Document excerpt:
##############################

We begin our quest for knowledge trusting the education were receiving is correct. We purchase our first toy trusting in its craftsmanship. We choose our first play partner trusting there is a connection between us. We begin our negotiations trusting that our partner will be open and honest in their communications with us. We trust alot. The underlying current in all our leather encounters is trust. While we do our best to defend against all
our fears of mental and physical pain the one we tend to overlook most of all is the possibility of losing Trust.

Webster's Dictionary defines Trust as n. confidence; reliance;implicit faith ; moral responsibility; v.t. to rely upon; to have
implicit faith in; to give credit; to entrust; to hope; to believe.

We walk into the leather community believing in others, we have faith that others take responsibility for their actions as we rely
upon our own judgments of character. Is it possible that we take our trust in others for granted. Isn't is possible that many times
we ignore that gut feeling and place our faith in others when it is not earned? Have we learned to trust to quickly? Do we trust
others simply because someone else told us we should?

I came to write this article with many of the past years events in mind. Hoping people would read these words and take a
moment to think of the different levels of trust we place in people sometimes without even knowing were doing it.

Placing your trust in another person is your own responsibility. No one else does it for you. Never let your quest for knowledge
end. Be able to trust your own abilities and knowledge before you place that trust in someone else. If you can't trust yourself,
you cannot trust someone else.

New to the Dungeon:

When were new to the scene all the knowledge and experience of others can be overwhelming. We meet people who for the first time have the same thoughts and fantasies as our own. Since they think so much like us we should trust them right? Wrong!! Remember just because someone has more experience than you do is no reason to trust them. Take your time, really get to know the person. Make them give you a reason to trust them.

Playing as a submissive:

Is there a higher level of trust, you let someone tie you up and pull out the toy bag and hope for the best. This really is all about
trust. Just because you have negotiated a scene down to every little detail does not mean that once your all tied up and helpless
nothing bad can happen. Actually some of the most frightening statements concerning submissive's putting themselves in
jeopardy come from male submissive's. The old "well how much damage can she do, she's only a woman line." Believe me
friend, once your tied up and gagged *she* can do a lot. Know the people your playing with, ask others about them, and even
though you may really like this person be responsible and listen to the good and the bad. Establish safe calls, leave bondage out
of the play until you've had several sessions with the person. Ask them about their health, ask them about others they play with.
Ask every question you can think of and still err on the side of caution.

Playing as a Dominant:

Just because your a dominant does not mean your safe. You may think you've done all the right things, played the perfect
scene and generally been the grandest top of them all, until the next day that is, when the rumors start flying because the
submissive has decided she didn't enjoy last night afterall. It doesn't matter that you gave the best aftercare possible, there
simply are people who enjoy the attention given to them when a scene goes wrong. Believe me, once a story about a bad scene
gets out it can travel from one side of the country to another, many times without your knowledge. What can you do about this,
Nothing! It happens, it happens alot, you just have to sit back and let the lie go. To minimize the possibility of this type of
occurrence make sure you know your play partners, one night stands are usually where these things start. If your going to have
a one night stand, do it in public where others can watch. That doesn't mean the rumor won't start but at least you'll have
witnesses who can do the talking for you. Its bad enough when you have to worry about reputations being tarnished, if you want
to know what's worse try being arrested for rape and assault.

##############################

Rows showing where targets appear:

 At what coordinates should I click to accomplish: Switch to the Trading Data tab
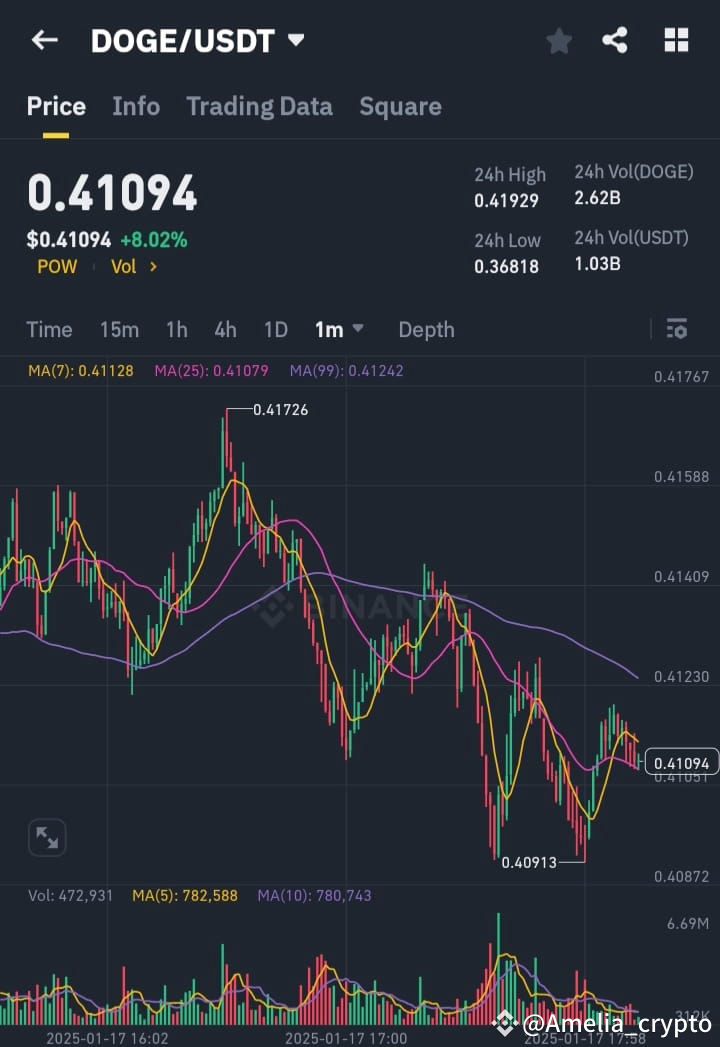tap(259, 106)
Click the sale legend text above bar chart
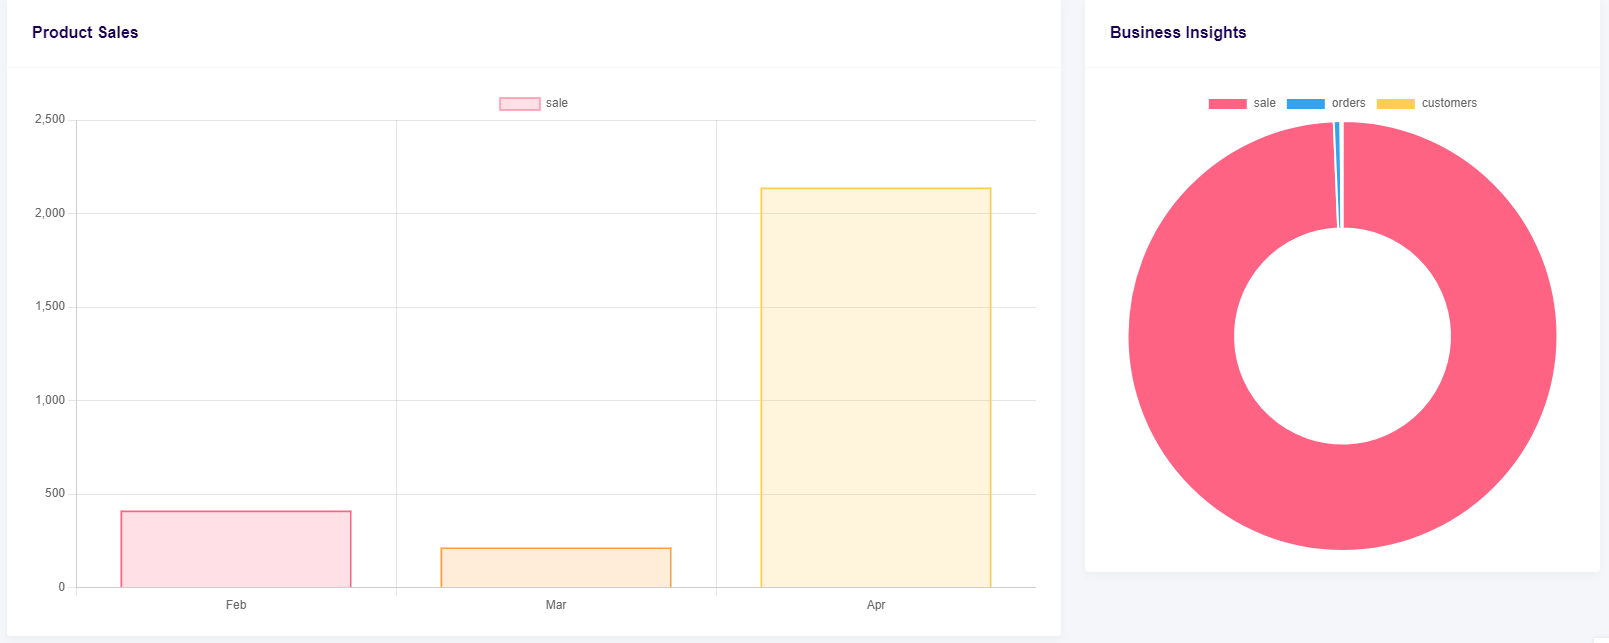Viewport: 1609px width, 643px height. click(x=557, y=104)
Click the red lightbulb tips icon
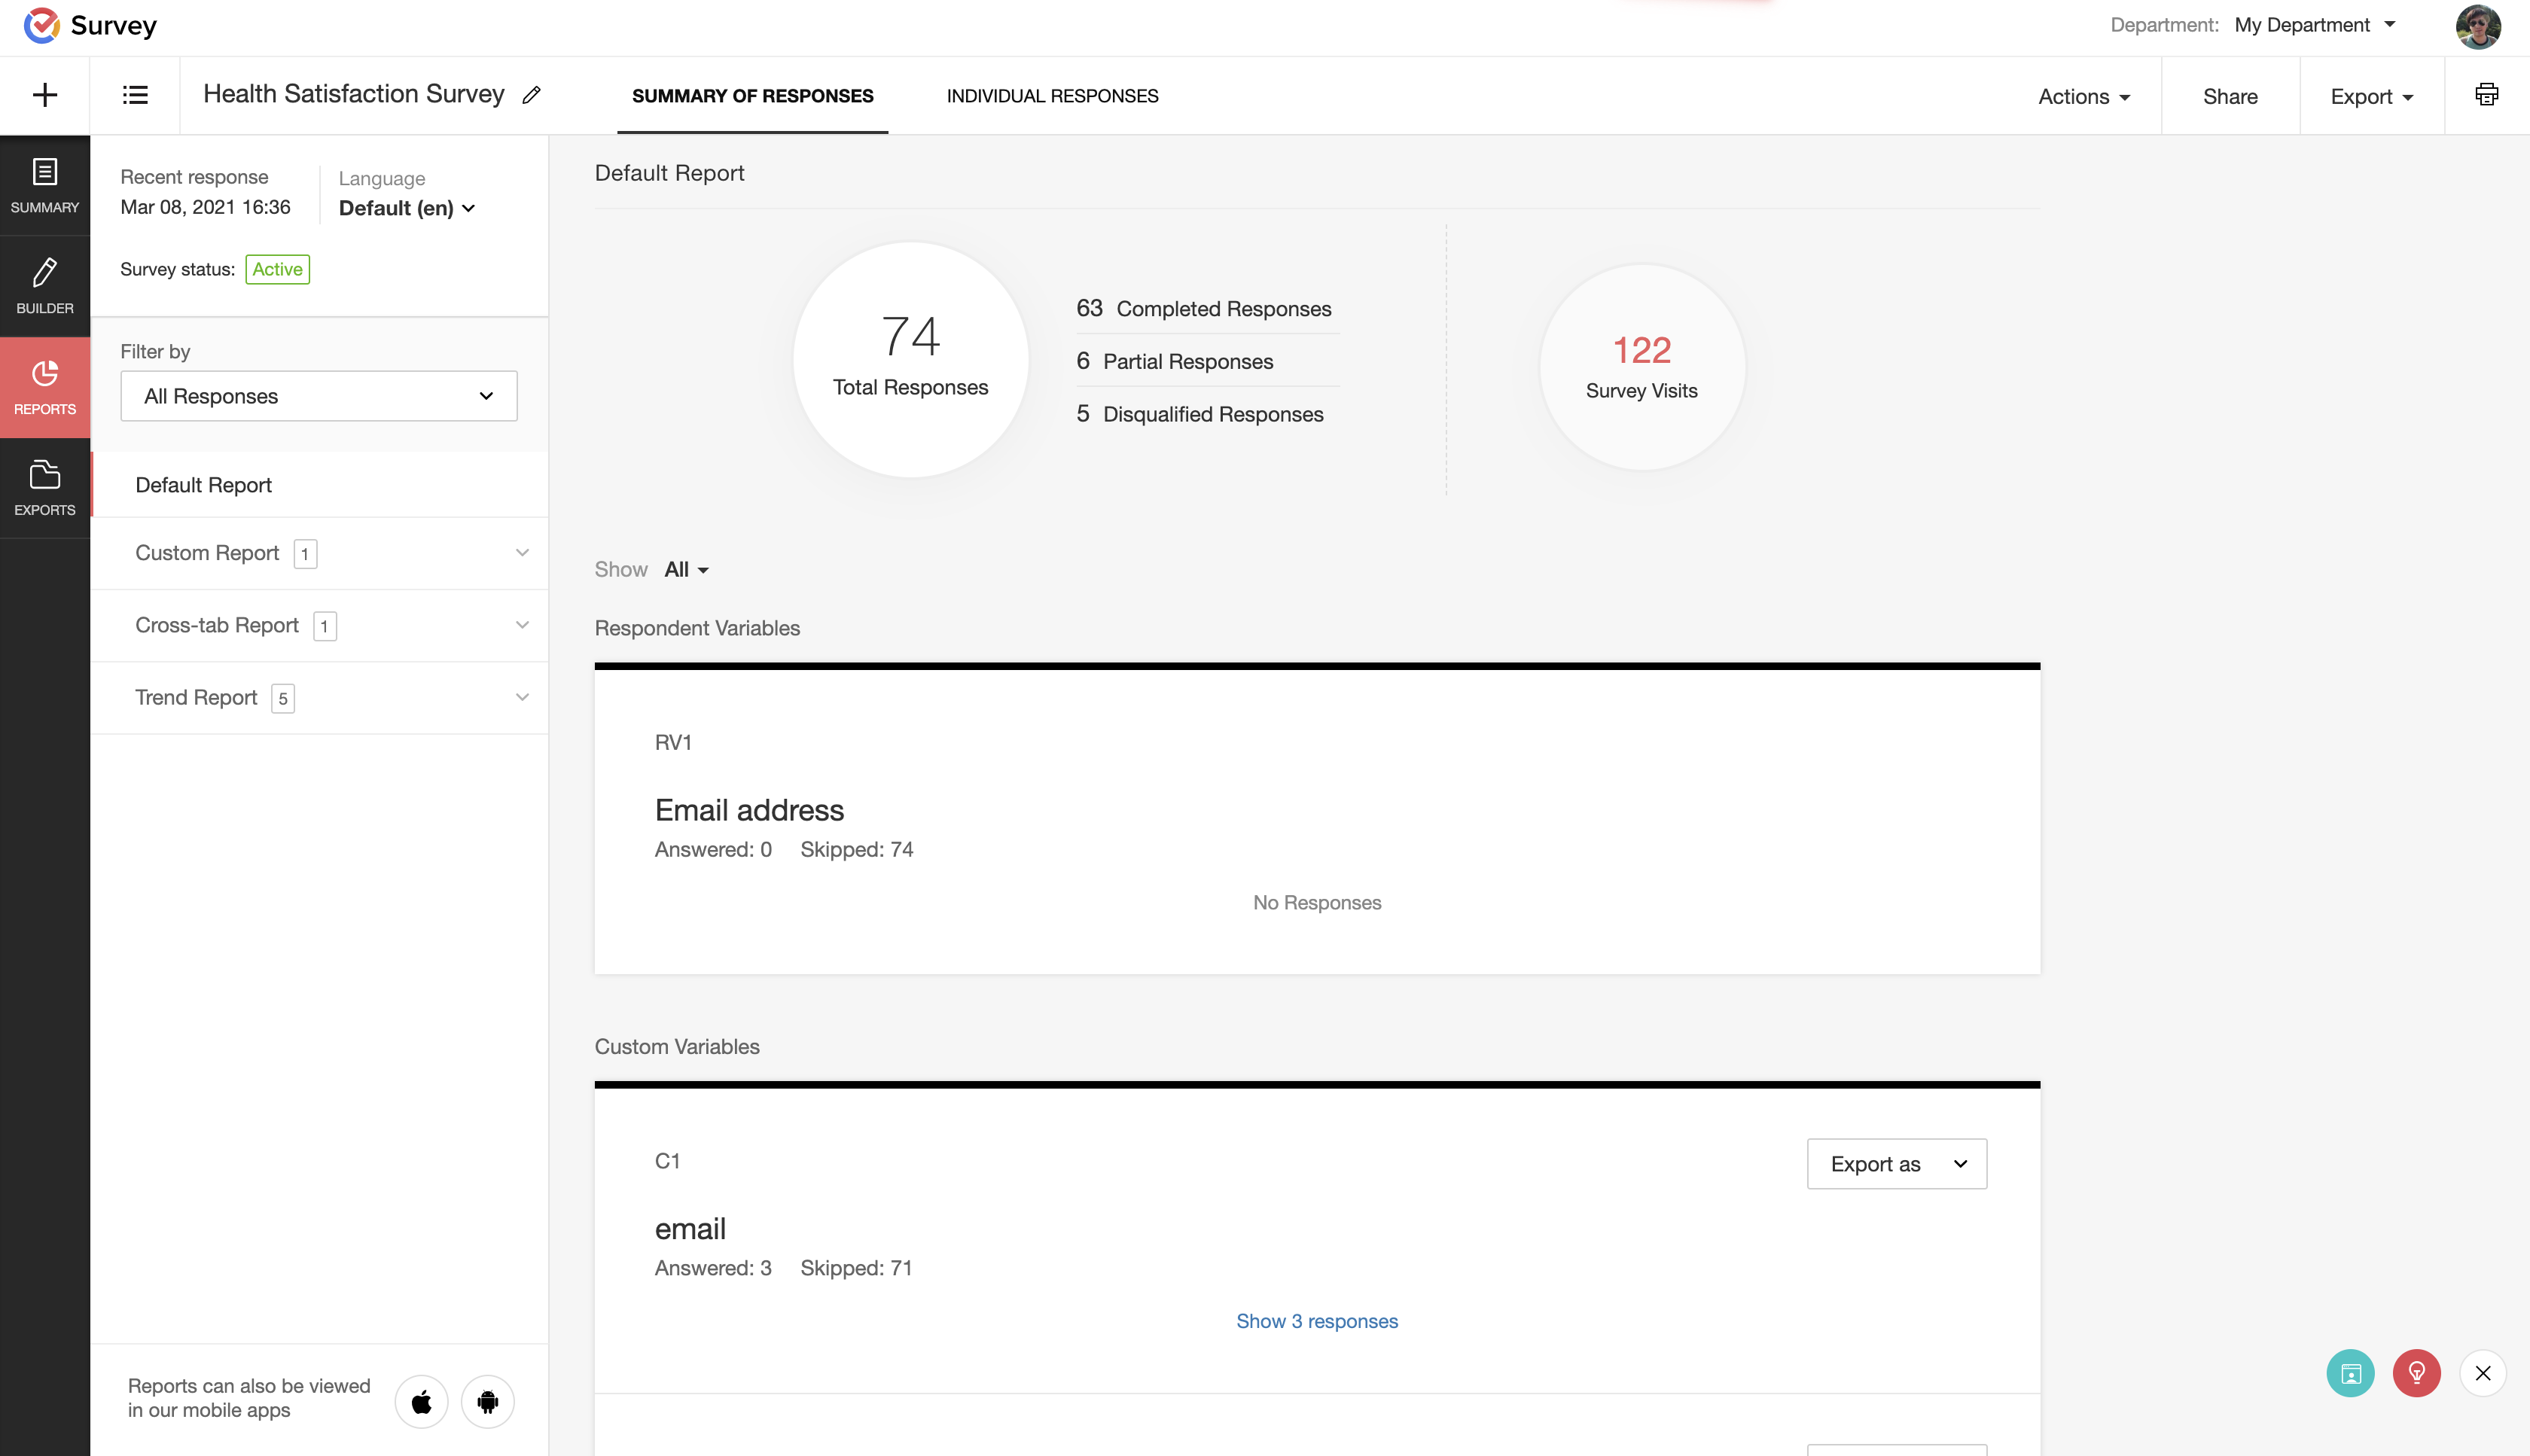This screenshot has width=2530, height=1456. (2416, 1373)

##############################

The tasks:
- 1) Can you lay out the entries as a JSON list of strings, one string per line and blank lines skipped, beginning at the line that has "Click the sale legend text above bar chart" and stopping after the last line of the entries? Leave the pictures out.
- 2) Could you proceed with the piece on trust in the leather community from where it stops?

Expected outputs:
- 1)
[
  "Click the sale legend text above bar chart",
  "Viewport: 1609px width, 643px height. click(x=557, y=104)",
  "Click the red lightbulb tips icon",
  "This screenshot has width=2530, height=1456. (2416, 1373)"
]

- 2)
What's to prevent a submissive from yelling rape after a scene?
Nothing but their own honor and integrity. If your playing with a stranger how on earth do you know if they have any honor.

Playing in Public:

We trust when we enter a public dungeon or party that everyone is like minded, their there to play just as you are. Wrong!! We all
play differently, We all have different levels of what we consider is sane. Expect to be judged, whether we like it or not, its going
to happen. Reputations are made and ruined in public spaces. Be and individual. Just because someone's tells you Joe beat
Sue to shreds don't believe it, don't spread the rumor. Find out the facts for yourself. Do not expect that what occurs in the
dungeon, stays in the dungeon. Those days are gone. Be careful. If you have something to protect, like children, perhaps a
messy divorce. Don't expect people in a dungeon to keep things secret if someone comes around asking questions. As an individual be trustworthy and keep information to yourself, don't give out real names, don't give other peoples phone numbers to
your friends without permission, don't share secrets you don't want widely known.

Playing in Private:

Unless you know them, I mean really know them, Don't go private at first, take your time, there really is no rush. Establish
the trust you need to be alone. Be prepared for anything to happen, it can and will eventually. Use a safe call, don't do
bondage, put your negations down in writing, this can be helpful for both parties.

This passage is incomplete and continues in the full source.